Distance parcourue : 105 km

Jour 55, 16/11/07

On se lève doucement. Benam se souvient avoir été informé par Mounim de sa présence à Marrakech du 12 au 18 novembre, pour un congrès de la société Mobil. On décide de lui téléphoner. Mounim est effectivement à Marrakech avec Assmaa et leur deux petites. On se donne rendez-vous en début d’après-midi. Les retrouvailles sont joyeuses et chaleureuses. On raconte le chemin parcouru depuis Chaouen, Assmaa nous confie avoir suivi le site de près depuis notre départ. Ils nous proposent de nous guider dans la ville. On part d’abord flâner dans le parc de la Menara, où poussent quelques 7000 oliviers, destinés à alimenter en olive le palais royal à Rabat. Le roi venait jadis se reposer ici en buvant le thé.

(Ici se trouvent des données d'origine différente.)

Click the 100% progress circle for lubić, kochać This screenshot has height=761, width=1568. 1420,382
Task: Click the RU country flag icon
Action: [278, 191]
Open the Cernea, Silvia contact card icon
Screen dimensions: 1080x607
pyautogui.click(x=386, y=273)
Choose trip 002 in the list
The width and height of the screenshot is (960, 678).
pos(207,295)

On se rend ensuite à la médina, pour aller découvrir la fameuse place Jemaa El Fna, où sévissent charmeurs de serpents, dresseurs de singes, musiciens et danseurs. Les charmeurs de serpents nous repèrent dès notre arrivée, et nous posent leurs reptiles sur les bras, à Benam et à moi. Même pas peur ! On fait le tour de la place, où règne une atmosphère très animée, puis on va se poser dans un chouette resto où Mounim nous invite à manger. Nono passe un bon moment à chercher (en vain) une couronne de transmission adaptée à sa nouvelle jante et à son simple embrayage. On décide de rentrer à l’hôtel, prévoyant de prendre le petit déj ensemble demain avant de partir. On fait un détour par un cyber proche de l’hôtel, situé dans un bar à billard visiblement prisé par la jeunesse locale. A l’hôtel, le réceptionniste et deux amis à lui, regardent le match de foot Maroc-France, la bière à la main. Décidément, le coktail « bière-foot » ne s’est pas arrêté au détroit de Gibralatar ! Ils nous invitent à se joindre à eux, pour équilibrer les forces…
Plus tard, on se rend en petit taxi dans un bar indiqué dans le guide. On y sert de l’alcool et des concerts s’y tiennent tous les soirs. On se retrouve dans un endroit hyper chic, visiblement réservé à l’élite et aux étrangers venus faire du business à Marrakech. Les consommations sont hors de prix et notre présence fait presque figure d’intrusion. On ne pourra même pas regarder jouer le groupe -excellent, soit dit en passant-, le serveur prétextant que nous gênons le passage. J’aurais au moins savouré une bonne pinte (à 80 Dh !), Benam un excellent mojito et Nono une délicieuse pina collada. On rentre à l’hôtel, lassés de cette ambiance.